Bary writes, “For the third year in a row, Barron’s is taking a crack at that question, with our 10 Favorite Stocks for 2013, including blue-chips like Apple (AAPL), JPMorgan Chase (JPM), Royal Dutch Shell (RDSA), and Novartis (NVS), and smaller companies like Barnes & Noble (BKS) and disk-drive maker Western Digital (WDC), which appear sharply undervalued.”

“Apple is still going strong, even as the company’s shares have traded down 23%, to around $540, from a September peak of $705. None of the recent investor concerns — lower margins, supply constraints, management changes, iPad competition, and the iPhone 5 map fiasco — are major,” Bary writes. “It’s true that Apple’s earnings growth has slowed to a 23% rate from more than 100% a year ago, but that’s understandable, given the company’s $156 billion in annual sales.”

“Veteran UBS tech analyst Steve Milunovich recently wrote that it’s a ‘good time’ to add to positions in Apple before year end, with the stock trading near its lowest price/earnings ratio in five years after two disappointing quarters,” Bary writes. “He carries a price target of $780. Apple trades for only 11 times projected profit of $49 a share in its current fiscal year, ending in September 2013. Strip out Apple’s huge cash holding of $128 a share, and the effective P/E is just eight.”

Bary writes,” Even after implementing a dividend — now providing a 1.9% yield — and a modest buyback program, Apple should build cash at a rate of $40 billion annually.

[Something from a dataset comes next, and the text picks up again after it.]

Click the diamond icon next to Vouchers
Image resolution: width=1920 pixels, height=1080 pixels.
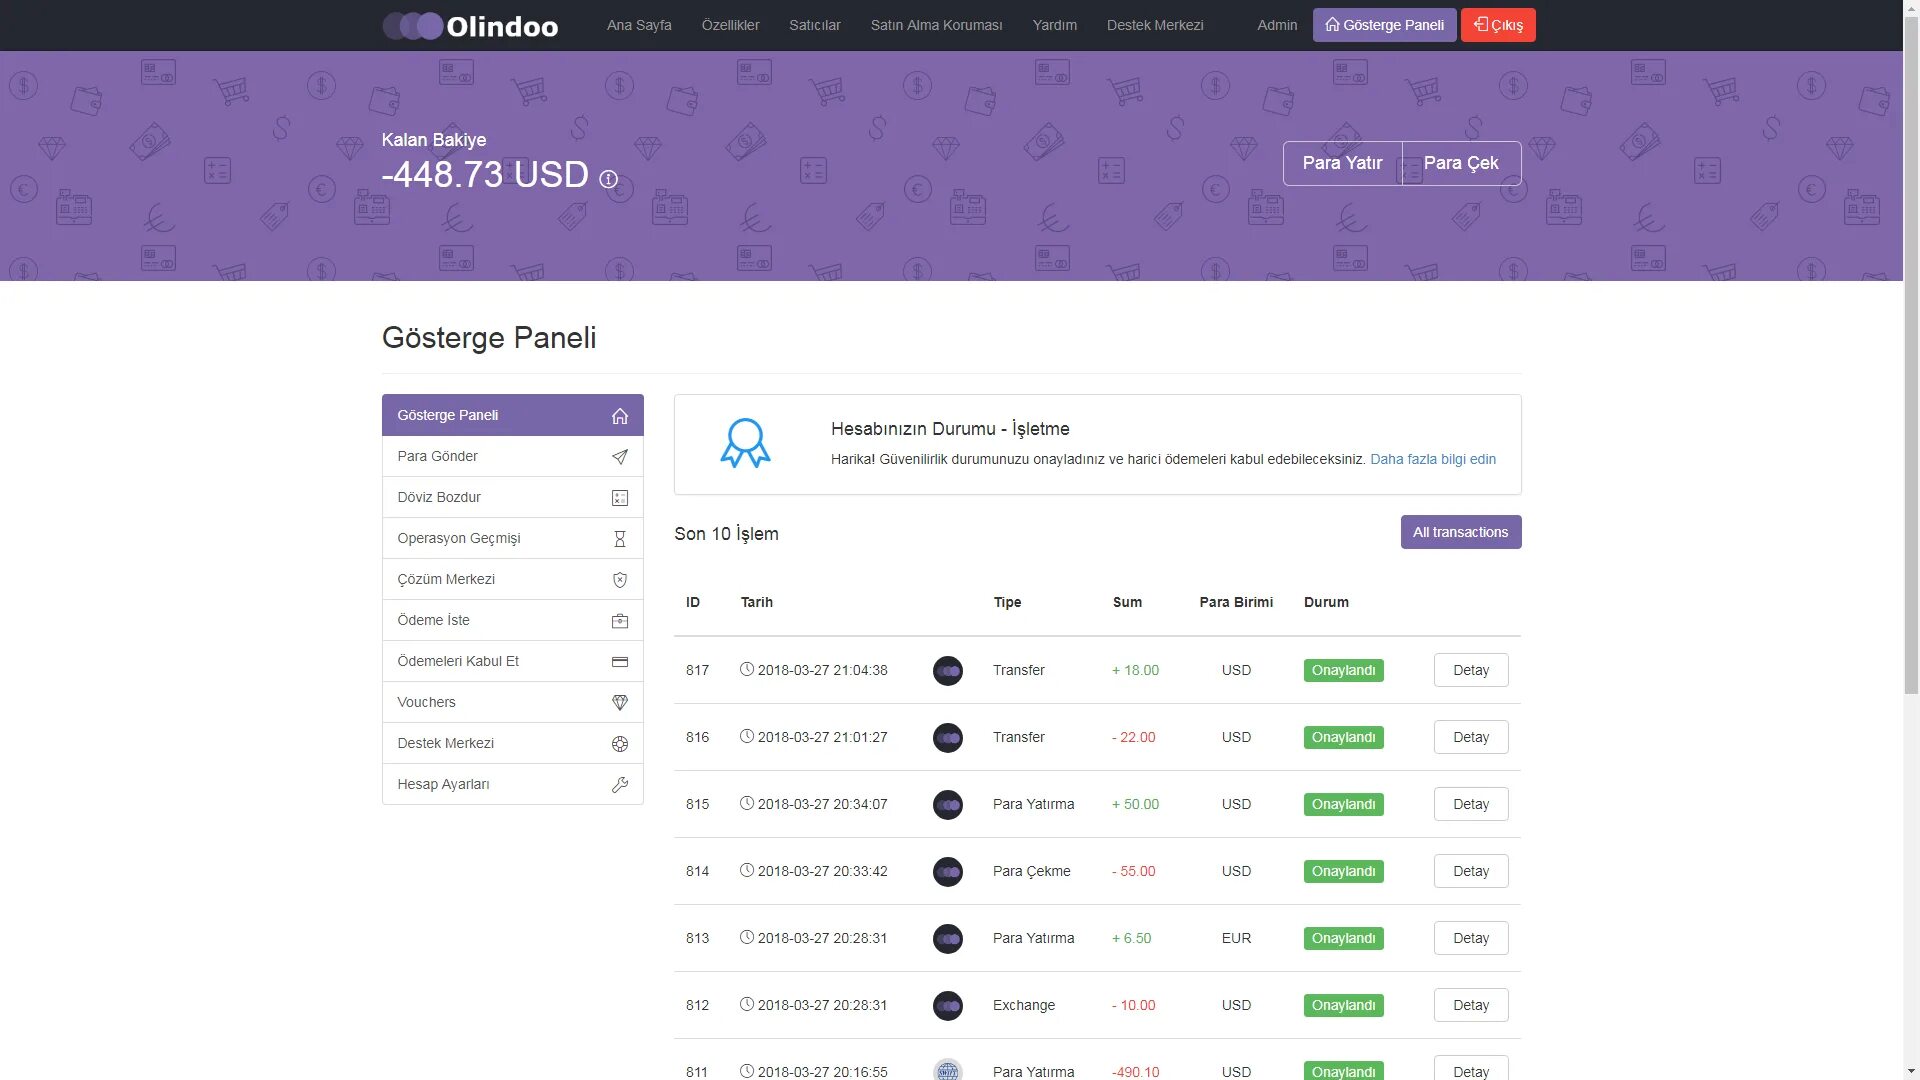[x=619, y=703]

There’s room for a higher dividend and a more aggressive share-repurchase program in 2013. Both could play well with investors.”

Full article here.


  1. “…stock trading near its lowest price/earnings ratio in five years after two disappointing quarters.”

    If I didn’t know better I’d think a “disappointing quarter” is one where your sales growth is negative. But only in the Apple world is a revenue GROWTH of 22.6% and 27.2% deemed “disappointing”.